Abstract
The Copernicus constructed by Thomas S. Kuhn in The Copernican Revolution (1957) is a decidedly non-revolutionary astronomer who unwittingly ignited a conceptual revolution in the European worldview. Kuhn’s reading of Copernicus was crucial for his model of science as a deeply conservative discourse, which presented in The Structure of Scientific Revolutions (1962). This essay argues that Kuhn’s construction of Copernicus and depends on the suppression of the most radical aspects of Copernicus’ thinking, such as the assumptions of the Commentariolus (1509-14) and the conception of hypothesis of De Revolutionibus (1543).

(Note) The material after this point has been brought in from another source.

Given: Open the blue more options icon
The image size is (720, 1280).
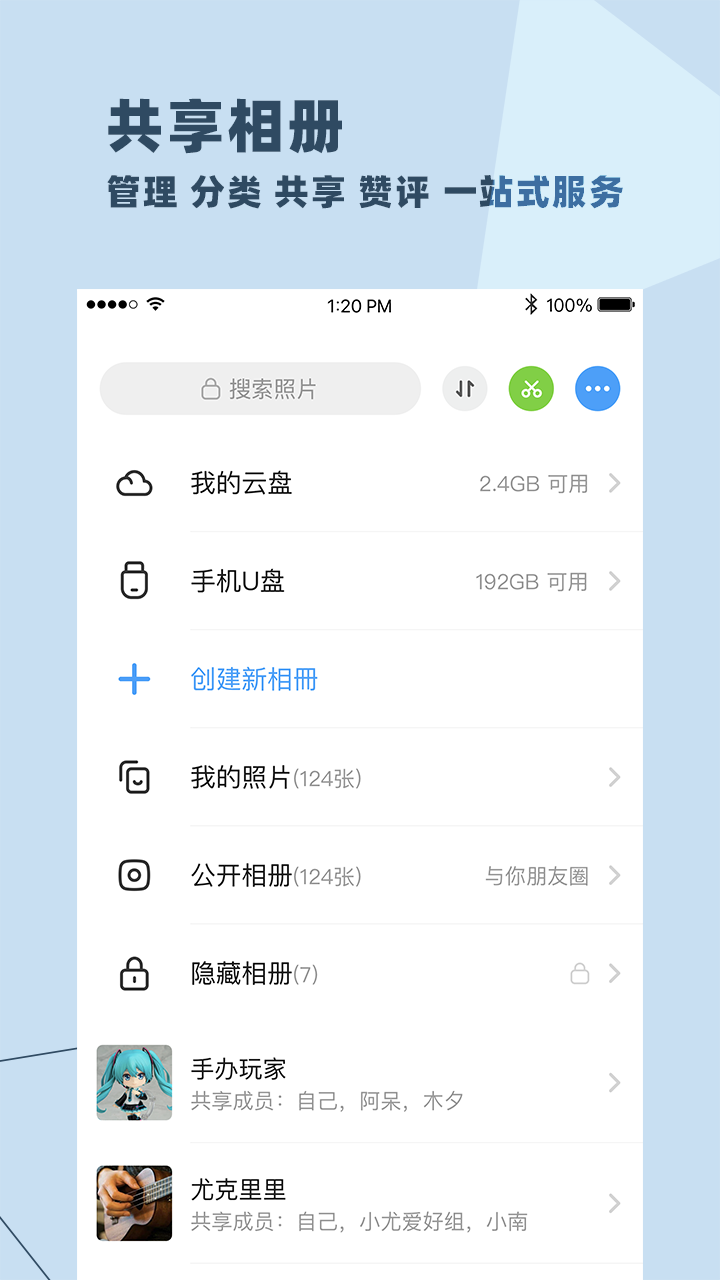Looking at the screenshot, I should (x=597, y=389).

After comparing hypothetical thinking in the writings of Aristotle and Ptolemy, it is suggested that Copernicus’ conceptual breakthrough was enabled by his rigorous use of hypothetical thinking.
References
Copernicus N., De revolutionibus orbium caelestium, transl. C. G. Wallis, New York 1995.
Gingerich O. J., ‘Crisis’ versus Aesthetic in the Copernican Revolution, “Vistas in Astronomy” vol. 17, 1975.
Kuhn T. S., The Copernican Revolution: planetary astronomy in the development of Western thought, Cambridge 1957.
Kuhn T. S., The Structure of Scientific Revolutions, Chicago 1962.